WHAT YOU WILL DO:
Reproduce the following lines verbatim: begin at the line that contains "Find the location of a particular element. The width" and stop at the last line of the entries.

Word and element location data:
## Start

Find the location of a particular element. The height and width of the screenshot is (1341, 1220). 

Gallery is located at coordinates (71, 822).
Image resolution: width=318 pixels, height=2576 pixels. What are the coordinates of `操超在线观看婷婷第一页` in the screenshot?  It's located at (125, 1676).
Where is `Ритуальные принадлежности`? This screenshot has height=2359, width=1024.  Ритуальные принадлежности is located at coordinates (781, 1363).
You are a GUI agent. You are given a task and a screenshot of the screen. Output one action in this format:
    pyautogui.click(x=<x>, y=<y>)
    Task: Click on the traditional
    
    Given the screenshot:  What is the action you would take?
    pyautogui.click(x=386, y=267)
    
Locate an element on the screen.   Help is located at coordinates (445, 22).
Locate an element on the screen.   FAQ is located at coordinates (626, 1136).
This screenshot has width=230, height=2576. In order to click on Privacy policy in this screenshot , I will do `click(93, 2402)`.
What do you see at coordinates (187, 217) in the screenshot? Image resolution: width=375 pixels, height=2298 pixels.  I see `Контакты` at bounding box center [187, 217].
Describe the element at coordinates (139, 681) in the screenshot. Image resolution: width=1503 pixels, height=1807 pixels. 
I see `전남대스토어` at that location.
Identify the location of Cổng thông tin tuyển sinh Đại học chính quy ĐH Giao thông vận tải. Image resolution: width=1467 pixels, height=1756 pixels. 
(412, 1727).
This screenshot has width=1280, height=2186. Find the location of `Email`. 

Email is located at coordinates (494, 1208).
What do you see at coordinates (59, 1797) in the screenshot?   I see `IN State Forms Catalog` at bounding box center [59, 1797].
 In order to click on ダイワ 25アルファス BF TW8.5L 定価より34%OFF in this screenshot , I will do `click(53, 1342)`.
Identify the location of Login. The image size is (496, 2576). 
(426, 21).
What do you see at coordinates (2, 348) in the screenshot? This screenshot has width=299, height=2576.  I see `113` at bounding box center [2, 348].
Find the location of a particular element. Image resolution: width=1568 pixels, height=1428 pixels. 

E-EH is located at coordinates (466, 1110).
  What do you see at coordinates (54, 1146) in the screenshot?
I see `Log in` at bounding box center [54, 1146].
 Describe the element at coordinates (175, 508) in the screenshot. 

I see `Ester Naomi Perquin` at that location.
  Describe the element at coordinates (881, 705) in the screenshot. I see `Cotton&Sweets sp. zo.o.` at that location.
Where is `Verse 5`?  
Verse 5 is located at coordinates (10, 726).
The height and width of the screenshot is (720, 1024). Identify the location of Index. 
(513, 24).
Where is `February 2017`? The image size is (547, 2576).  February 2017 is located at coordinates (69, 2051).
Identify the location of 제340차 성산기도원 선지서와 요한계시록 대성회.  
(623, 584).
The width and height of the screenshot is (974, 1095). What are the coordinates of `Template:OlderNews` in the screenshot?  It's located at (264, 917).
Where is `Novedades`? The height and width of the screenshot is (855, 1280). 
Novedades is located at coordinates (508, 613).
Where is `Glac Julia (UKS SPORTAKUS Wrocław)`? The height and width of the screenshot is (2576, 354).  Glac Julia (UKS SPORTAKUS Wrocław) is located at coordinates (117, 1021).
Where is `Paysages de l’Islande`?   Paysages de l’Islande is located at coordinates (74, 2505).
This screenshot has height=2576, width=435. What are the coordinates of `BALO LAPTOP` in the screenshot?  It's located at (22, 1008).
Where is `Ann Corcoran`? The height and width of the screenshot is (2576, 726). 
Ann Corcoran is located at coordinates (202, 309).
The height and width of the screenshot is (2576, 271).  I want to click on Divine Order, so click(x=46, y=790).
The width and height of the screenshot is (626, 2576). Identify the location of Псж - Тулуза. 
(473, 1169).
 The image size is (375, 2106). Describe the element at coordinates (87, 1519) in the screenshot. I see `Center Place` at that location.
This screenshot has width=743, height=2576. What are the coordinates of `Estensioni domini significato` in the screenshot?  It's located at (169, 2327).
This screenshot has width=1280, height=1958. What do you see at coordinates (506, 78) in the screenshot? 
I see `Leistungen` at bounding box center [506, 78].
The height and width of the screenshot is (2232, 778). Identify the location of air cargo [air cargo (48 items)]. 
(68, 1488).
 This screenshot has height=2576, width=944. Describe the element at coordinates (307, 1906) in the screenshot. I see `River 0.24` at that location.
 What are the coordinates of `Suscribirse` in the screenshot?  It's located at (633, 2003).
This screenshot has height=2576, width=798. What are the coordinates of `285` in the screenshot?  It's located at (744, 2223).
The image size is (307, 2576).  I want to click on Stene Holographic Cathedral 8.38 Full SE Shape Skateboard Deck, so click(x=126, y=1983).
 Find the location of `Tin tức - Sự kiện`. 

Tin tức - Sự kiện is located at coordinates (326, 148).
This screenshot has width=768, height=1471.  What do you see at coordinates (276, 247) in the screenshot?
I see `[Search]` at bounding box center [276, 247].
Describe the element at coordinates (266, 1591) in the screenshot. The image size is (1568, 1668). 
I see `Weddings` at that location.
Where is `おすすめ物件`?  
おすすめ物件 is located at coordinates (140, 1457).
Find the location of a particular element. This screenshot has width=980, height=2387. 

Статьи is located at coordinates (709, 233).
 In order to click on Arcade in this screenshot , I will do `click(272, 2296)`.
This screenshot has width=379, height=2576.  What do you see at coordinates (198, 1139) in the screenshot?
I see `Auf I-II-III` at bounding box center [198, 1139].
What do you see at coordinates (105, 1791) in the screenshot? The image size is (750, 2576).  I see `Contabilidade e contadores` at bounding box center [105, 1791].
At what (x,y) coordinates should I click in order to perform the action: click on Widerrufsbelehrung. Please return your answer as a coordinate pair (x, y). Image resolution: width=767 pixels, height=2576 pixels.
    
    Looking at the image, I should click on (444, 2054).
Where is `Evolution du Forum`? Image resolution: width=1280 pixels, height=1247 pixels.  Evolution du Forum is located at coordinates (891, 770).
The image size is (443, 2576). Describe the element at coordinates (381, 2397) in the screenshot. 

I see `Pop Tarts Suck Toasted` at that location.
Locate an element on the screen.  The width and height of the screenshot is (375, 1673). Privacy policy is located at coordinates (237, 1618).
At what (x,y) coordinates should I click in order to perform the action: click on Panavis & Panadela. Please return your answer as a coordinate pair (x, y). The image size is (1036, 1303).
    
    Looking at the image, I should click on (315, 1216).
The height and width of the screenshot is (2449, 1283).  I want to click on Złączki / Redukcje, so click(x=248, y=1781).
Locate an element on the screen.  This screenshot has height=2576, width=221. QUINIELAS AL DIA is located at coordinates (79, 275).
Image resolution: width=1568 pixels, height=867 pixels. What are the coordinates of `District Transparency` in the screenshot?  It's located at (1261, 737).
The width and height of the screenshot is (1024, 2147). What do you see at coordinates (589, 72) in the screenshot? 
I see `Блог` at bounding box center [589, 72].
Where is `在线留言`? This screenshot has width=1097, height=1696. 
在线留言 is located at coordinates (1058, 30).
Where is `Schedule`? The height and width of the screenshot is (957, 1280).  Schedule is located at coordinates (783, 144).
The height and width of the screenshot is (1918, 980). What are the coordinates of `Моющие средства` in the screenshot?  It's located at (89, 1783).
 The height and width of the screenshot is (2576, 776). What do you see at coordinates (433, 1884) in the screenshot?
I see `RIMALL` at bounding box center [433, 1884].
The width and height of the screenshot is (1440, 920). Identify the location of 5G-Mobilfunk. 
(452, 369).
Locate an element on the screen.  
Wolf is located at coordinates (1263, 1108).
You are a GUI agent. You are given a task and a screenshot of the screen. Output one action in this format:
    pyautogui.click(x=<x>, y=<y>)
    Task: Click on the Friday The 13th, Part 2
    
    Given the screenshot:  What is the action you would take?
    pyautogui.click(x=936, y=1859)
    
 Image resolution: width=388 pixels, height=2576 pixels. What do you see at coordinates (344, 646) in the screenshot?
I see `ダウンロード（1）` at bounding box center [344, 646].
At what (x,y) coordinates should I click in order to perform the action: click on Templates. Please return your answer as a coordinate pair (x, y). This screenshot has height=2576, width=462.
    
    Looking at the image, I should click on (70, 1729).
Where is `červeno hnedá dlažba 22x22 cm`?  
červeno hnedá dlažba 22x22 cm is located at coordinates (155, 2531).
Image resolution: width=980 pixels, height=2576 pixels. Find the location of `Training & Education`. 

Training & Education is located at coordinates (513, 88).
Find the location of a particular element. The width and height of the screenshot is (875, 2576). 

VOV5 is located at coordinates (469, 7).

## End

IN RESPONSE:
Find the location of a particular element. The width and height of the screenshot is (875, 2576). 

VOV5 is located at coordinates (469, 7).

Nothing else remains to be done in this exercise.